One would be a single sided board with the contacts and some components, and the second could be a double sided one.
I think there has been some significant development over at LPF, as most diodes require higher forward voltages that what a single li-ion can supply.
Here’s one for example, but it’s limited to about 2A:
Edit: The main reason why LPF doesn’t need 3A+ drivers (yet) is because laser diodes with the current technology can take only 1.8-2.5A at a Vf of 4.5V before dying. However, I’m sure we can get this working, and that would be awesome.
Sounds good. Don’t want it to let it burst into flames when someone tries out his new ultra low resistance cells.
Why not use buck-boost/sepic/cuk topology and then implement modes through set point of the control loop?
A buck-boost would do it, but that also requires two FETs. No free lunch today.
I’m not exactly a hardware designer expert, more of a firmware guy with peripheral knowledge of how hardware works (get the hardware working, then fix it in software ).
There is a single switch variant of the buck-boost topology. It inverts the output voltage, but that should not be a problem.
Hmm, firmware guy . . . you are not by any chance into DSpics and desperately want to implement synchronous rectification in SW? 
DSPics? I just threw up a little when I read that :Sp
Never was a Microchip fan, I have used them enough (16 and 18 series) but never really appealed to me.
These days I’m a little biased though, current employment and all
Sorry that I disturbed your stomach.
I’m not a Microchip fan either. But some of the DSPics have dedicated hardware for smps. The only others I know with those features are within the Ti c2000 family. That’s even more exotic, at least to me. Synchronous rectification is so nice I would even touch a Microchip part for that.

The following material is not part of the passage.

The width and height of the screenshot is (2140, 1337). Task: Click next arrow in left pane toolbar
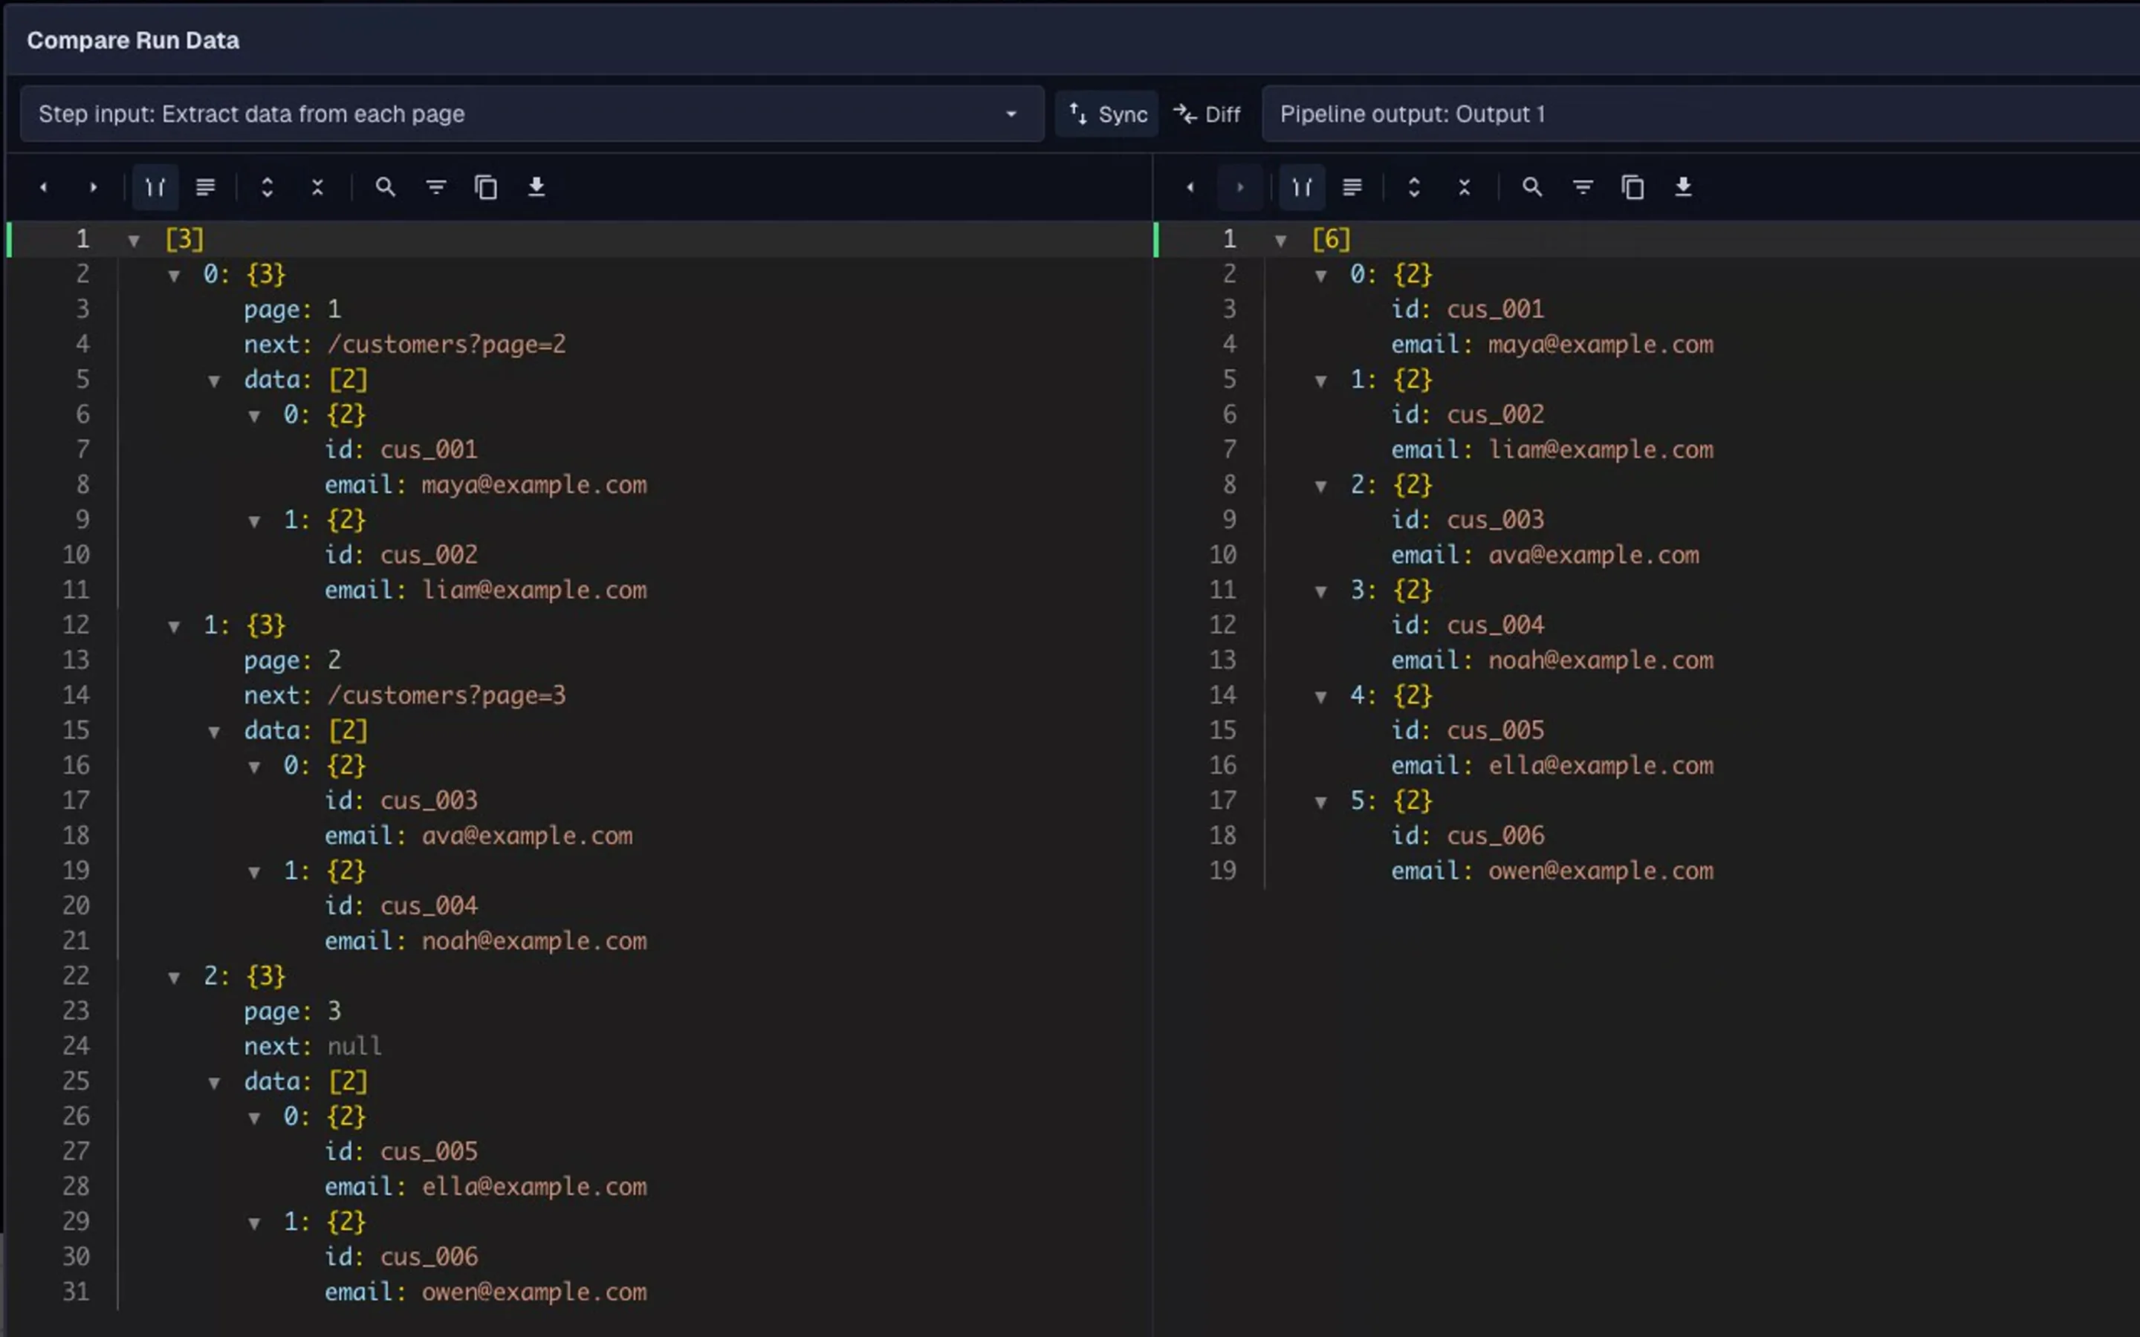(93, 187)
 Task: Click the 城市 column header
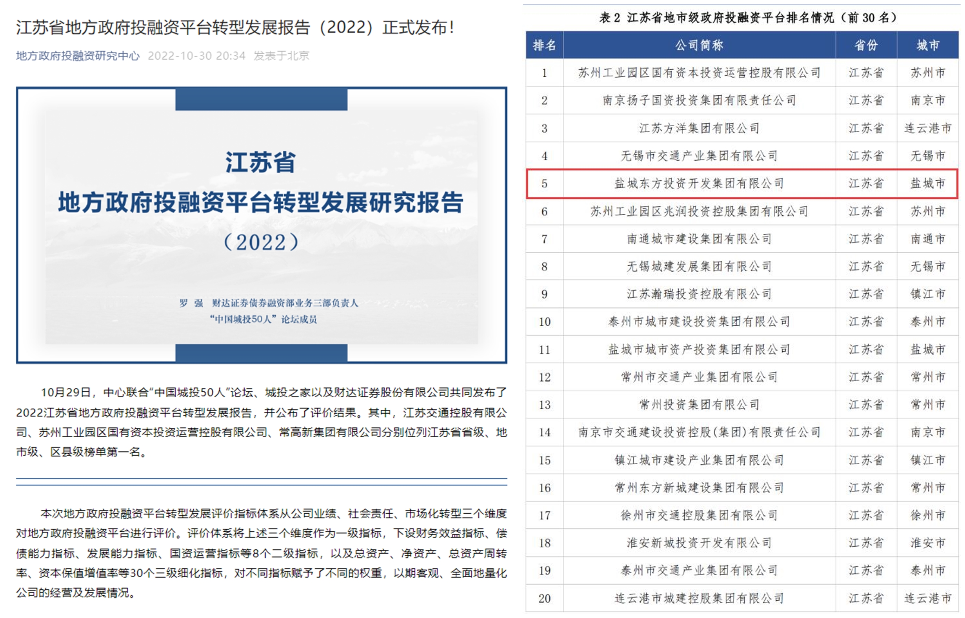click(927, 45)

Are there constant current boost drivers that can deliver 3A from 2xAA?
Last time I looked (several years ago) you had to use a high current fixed voltage boost regulator, sense resistor, and an op amp to make it work as a constant current source. You multiplied the voltage from the sense resistor with the op amp and then used that as the feedback voltage for the regulator.
Maybe I’m missing the target here? 3-6V 3A to power multiple LEDs in series or what? 3-6V to power a single LED with 3A needs a buck/boost.
If possible, include compatibility for 2 & 3 NiMH/alkaline and you'll really have something special here. 3 NiMH shouldn't be a problem, and even if it has reduced output with only 2 NiMH, that'll still be far ahead of what's available now.
I’m not aware of any. Most capable of that current have an undervoltage lockout of at least 2.8…3V.
But one could convert a voltage regulator in the way you described. Would probably fit on an 16mm veroboard cutout if you have a calm soldering hand.
Yes, perfectly right, the driver needs buck/boost capabilities. (but hasn’t to be of the buck-boost topology)
This one from Fasttech has the specs to do 3A, but it’s been out of stock since January. I’d like to get one, just to see if it can do it. I suspect that it can only do 3A when running on a full charged Li-Ion. Since it is output voltage adjustable, there has the possibility to run two emitters in series.
Too bad it looks like they will probably not get any more.
Relic, I just submitted a request to FT for the driver you mentioned.
Its been awfully quiet over here. Does anyone have any more ideas or strategies? Please dont give up trying.
What about that 1A boost driver that was looking to scale to 3A in a future iteration?
Hey, who’s talking about giving up?
I jotted down a few ideas I want to try out on my ‘when I finally got some freetime’ list, but unfortunately I will not be able to build anything within the next 6…8 weeks.
If this is not done by others in the meantime, I will happily contribute what I can after that time.